Hello everyone! This morning I had a lovely walk to church, as my passenger was not coming today. It was a bracing chilly morning with some sunshine, which has become more wintry showers this afternoon. The minister talked with the children about the building of Big Ben 150 years ago this May; he even had a painting of it on display. He described how reliable the clock was being wound three times a week, apart from some blips such as when some starlings slowed the clock down as they rested on the second hand! However he was keen to explain about the chimes of Big Ben being based on one of the songs from the Messiah. We sang together these words to the tune of the chimes:
‘All through this hour
Lord be my Guide
That by Thy Power
No foot shall slide.’
Those words say exactly how we need Jesus as our guide every hour as we face the challenges of life. We sang as the opening hymn, ‘Ye Holy angels bright’, which always takes me back to my time at St Peter’s Junior school. We also sang ‘May the mind of Christ my Saviour’ which also shows us how important our walk is with our Lord. The theme of the sermon was denying yourself, taking up your cross and following Jesus. He used two stories to illustrate his point. The first was of Clare in AD 1200, a wealthy young lady, who slipped away in the night from her castle home with her aunt as a chaperone, to see St Francis at his monastery, where she dedicated herself to Christ in a life of service and poverty in a nunnery initially nearby until she found a building, where she could establish her own order of nuns. Her father furious to find she had left sent soldiers to bring her back by force, but when she turned and told them that she had dedicated her life in service to Christ, they were so impressed that they returned empty handed. She stayed the rest of her life at the same nunnery but her wisdom and prayers brought people far and wide to consult with her there. She denied herself the opportunity of living in luxury in the castle or palace, the chance of marriage and children to serve Christ and others through him.
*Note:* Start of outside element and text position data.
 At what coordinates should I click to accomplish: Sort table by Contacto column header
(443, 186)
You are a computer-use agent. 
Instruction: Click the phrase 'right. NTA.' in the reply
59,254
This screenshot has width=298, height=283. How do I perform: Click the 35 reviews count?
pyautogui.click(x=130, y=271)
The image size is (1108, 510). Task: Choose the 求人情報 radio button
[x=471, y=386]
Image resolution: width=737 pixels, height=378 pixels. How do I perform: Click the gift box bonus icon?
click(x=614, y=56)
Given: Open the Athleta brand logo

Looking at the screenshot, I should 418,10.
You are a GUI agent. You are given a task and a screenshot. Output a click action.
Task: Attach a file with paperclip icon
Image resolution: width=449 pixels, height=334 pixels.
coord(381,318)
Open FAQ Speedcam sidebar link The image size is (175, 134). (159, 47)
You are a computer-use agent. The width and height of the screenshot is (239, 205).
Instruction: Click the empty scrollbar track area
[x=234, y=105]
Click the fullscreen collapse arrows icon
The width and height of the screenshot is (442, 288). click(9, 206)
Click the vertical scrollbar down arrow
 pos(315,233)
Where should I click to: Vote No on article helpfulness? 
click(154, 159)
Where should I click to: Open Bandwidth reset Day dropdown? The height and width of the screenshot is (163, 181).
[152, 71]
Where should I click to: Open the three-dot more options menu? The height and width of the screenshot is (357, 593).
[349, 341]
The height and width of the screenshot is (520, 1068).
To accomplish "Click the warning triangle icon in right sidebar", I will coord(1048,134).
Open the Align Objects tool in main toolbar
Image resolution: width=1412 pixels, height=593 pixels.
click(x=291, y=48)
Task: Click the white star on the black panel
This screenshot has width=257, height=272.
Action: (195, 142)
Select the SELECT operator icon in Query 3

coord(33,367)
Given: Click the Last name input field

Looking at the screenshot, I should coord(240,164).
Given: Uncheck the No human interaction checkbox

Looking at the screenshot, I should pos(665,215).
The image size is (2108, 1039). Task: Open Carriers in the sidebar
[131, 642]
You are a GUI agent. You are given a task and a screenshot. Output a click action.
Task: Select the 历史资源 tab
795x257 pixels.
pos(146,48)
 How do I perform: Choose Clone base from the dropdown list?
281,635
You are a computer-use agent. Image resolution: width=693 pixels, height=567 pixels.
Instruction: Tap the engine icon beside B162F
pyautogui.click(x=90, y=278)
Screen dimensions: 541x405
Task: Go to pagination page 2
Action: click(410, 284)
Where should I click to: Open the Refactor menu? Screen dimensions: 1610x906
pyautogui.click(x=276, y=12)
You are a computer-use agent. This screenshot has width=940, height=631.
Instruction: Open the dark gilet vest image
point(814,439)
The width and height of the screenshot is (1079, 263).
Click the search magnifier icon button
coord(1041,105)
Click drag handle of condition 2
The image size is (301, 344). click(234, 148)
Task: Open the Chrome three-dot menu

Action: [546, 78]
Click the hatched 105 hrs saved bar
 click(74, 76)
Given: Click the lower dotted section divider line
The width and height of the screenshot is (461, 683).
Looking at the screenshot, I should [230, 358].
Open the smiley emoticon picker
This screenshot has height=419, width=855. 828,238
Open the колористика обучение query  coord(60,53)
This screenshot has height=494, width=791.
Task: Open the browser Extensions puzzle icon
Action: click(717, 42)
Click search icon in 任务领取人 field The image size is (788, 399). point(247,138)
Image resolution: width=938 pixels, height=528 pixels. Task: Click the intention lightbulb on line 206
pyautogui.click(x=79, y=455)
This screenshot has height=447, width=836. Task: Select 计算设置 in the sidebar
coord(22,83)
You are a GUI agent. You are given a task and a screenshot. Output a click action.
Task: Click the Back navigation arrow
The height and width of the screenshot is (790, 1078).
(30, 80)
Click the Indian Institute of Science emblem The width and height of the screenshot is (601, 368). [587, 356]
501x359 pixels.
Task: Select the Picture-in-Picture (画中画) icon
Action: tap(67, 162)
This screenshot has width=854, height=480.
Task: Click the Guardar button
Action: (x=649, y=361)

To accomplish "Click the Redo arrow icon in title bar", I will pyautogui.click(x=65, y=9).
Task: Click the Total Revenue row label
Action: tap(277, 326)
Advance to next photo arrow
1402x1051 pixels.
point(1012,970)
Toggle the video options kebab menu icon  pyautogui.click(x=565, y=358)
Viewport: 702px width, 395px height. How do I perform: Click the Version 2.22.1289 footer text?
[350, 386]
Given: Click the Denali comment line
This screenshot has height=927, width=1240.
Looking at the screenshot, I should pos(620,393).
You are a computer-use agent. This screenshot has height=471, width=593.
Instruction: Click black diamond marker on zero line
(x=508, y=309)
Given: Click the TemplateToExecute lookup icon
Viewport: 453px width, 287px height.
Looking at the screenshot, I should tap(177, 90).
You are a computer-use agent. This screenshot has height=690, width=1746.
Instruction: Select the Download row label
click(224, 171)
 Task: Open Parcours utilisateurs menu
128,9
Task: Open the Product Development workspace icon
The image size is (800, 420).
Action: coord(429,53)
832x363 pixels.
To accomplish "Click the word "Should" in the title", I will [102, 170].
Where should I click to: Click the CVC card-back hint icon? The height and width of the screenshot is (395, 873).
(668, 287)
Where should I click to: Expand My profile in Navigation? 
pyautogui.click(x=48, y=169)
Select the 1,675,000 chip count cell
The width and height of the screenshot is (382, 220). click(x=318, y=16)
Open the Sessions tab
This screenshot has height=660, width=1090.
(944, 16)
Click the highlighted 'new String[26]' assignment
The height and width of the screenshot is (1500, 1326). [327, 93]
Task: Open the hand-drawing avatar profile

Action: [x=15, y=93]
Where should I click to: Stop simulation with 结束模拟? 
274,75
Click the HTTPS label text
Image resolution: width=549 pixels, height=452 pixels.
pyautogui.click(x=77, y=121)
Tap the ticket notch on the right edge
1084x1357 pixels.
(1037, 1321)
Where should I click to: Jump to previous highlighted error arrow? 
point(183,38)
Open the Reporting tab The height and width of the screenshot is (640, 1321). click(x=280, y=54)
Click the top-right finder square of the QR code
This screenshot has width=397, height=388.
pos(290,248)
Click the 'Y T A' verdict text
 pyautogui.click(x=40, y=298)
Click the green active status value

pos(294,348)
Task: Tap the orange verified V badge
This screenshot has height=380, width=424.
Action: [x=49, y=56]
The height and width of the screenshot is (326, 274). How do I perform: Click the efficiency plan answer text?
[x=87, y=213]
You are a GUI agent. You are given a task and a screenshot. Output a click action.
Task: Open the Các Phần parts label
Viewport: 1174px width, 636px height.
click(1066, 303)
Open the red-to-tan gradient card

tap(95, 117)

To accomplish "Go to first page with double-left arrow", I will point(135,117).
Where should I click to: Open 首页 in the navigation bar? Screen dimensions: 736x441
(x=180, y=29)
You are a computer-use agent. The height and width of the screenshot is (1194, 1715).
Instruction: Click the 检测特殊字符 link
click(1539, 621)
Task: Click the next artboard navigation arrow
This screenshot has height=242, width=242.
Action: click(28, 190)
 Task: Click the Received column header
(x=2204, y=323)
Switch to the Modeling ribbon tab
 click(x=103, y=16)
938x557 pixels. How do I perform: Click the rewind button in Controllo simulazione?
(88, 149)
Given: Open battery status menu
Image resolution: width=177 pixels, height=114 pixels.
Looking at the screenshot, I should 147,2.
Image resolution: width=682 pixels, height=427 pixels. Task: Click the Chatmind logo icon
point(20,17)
The second story was more contemporary about a young man called Sam, who had a ministry of taking Christian films round the 84 islands on Lake Victoria in Uganda to give everyone an opportunity of meeting with Jesus. He has to battle treacherous conditions on the lake and much opposition too, but he is determined to share the love of Jesus with those who have not yet met him. He too as a young Christian could have had a less demanding life, but he gave up ease and comfort to reach those who needed Jesus love. He had become a Christian and wanted to give others the same opportunities he had had. I think these stories are an encouragement to us, but not everyone is called to such a life. However all who know and love Jesus want others to know his accepting love and forgiveness, so that they might have life in all its fullness.
The final hymn was one of father’s favourites, ‘Let all the world in every corner sing’, and I sang it with joy remembering father’s love of it. It was a challenging and joyful service.
When I returned home I went into the garden for about half an hour to chop up some branches, which had been cut from one of our apple trees earlier and chopped and neatened the shrubs, filling up our garden bin. I would have done more after lunch, but the weather deteriorated into heavy wintry showers, so I decided not to do any more this afternoon. It is good to relax with my beloved this afternoon. He is still struggling and has had to go for another cigarette. I have as yet not had anything I have been told to give up and I am therefore much more fortunate than he is. I do wish I could make life easier for him, as he is very understanding and helpful to me. May God give him comfort and strength at this difficult time; he knows it is not good to smoke but he does find it hard to resist now. This is the day that the Lord has made and I rejoice and am glad in it.